Cyber attacks, cyber fraud, data theft, phishing operations ... are exploding worldwide.

However, cyber-malware is unethical and exploits all the vulnerabilities arising from this global crisis. Cybercriminals are infiltrating the computer networks of companies, administrations and individuals. In France, on Saturday March 14th 2021, on the eve of the first round of municipal elections, the metropolis of Aix-Marseille-Provence declared a massive and widespread cyber attack, paralysing a large part of its equipment, including in the territories. On the same day, in the UK, the Hammersmith Medicines Research Centre, which works on COVID-19, suffered a ransomware attack. On  Sunday March 22nd, the AP-HP was the target of a computer attack requiring the temporary shutdown of external access to emails and teleworking tools. Companies such as Omnia Holdings, Tesla, Space X and Lockheed Martin also faced major cyber attacks in March. Cyber attacks, cyber fraud, data theft, phishing and other sophisticated scams are exploding all over the world.

Technological and innovative security tools

The level of risk clearly increases when implementing emergency teleworking, with workstations that have not been previously approved, updated and secured (antivirus/malware, VPN link or secure cloud), or when employees use their personal digital equipment. In the current context, there will be a significant risk exposure divide between organisations that have defined, prepared and regularly approved a true Pandemic Business Continuity Plan (BCP) and those that have not.

There is a very wide range of technological and innovative tools for securing telework environments: IAM (Identity Access Management), MFA (Multi-Factor Authentication), VPN (Virtual Private Network), anti-virus/malware, network segmentation, Endpoint Detection and Response, Artificial Intelligence based solutions, etc.

[1 ] Estimates by Owl Labs

Some advice
  • Implement a secure connection tool such as a VPN to encrypt and isolate traffic between the workstation and the corporate network, or a secure cloud access solution.
  • Systematically update the OS and all software associated with the workstation and identify potential vulnerabilities (CVE).
  • Install anti-virus, anti-malware and firewall software.
  • Implement a reliable and efficient access and identity management solution (IAM, MFA, SSO).
  • Change passwords very regularly.
  • Do not connect to a public WiFi.
  • Implement desktop encryption tools.
  • Raise awareness and train employees on the proper use of their tools in this mode of work and on cyber risks.

The adoption of the cloud is enabling native IT agility and rapid failover processes to a Business Continuity Plan. Many organisations around the world have recently adopted a "Zero Trust Security" policy: no device, user, workload or system should be trusted by default, either inside or outside the company. This seems to be the best strategy for deploying secure telework tools and services.

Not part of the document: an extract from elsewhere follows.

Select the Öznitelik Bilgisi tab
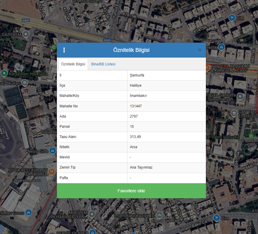258x234 pixels. (73, 64)
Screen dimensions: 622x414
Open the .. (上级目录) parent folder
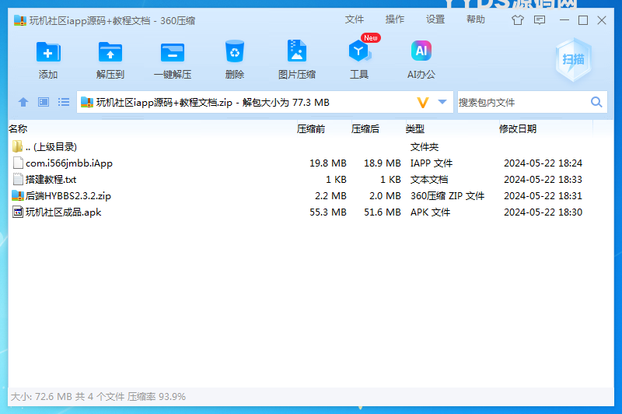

We can be sure that the current period we are going through will undoubtedly challenge the governance, strategy, security solutions deployed, training of our people to make our organisations and companies more resilient and agile in the future. The context will accelerate all the processes of migration to the Cloud and the adoption of collaborative platforms, video conferencing, data sharing... Will Cloud providers, operators and SaaS editors have sufficient capacity to face this tidal wave?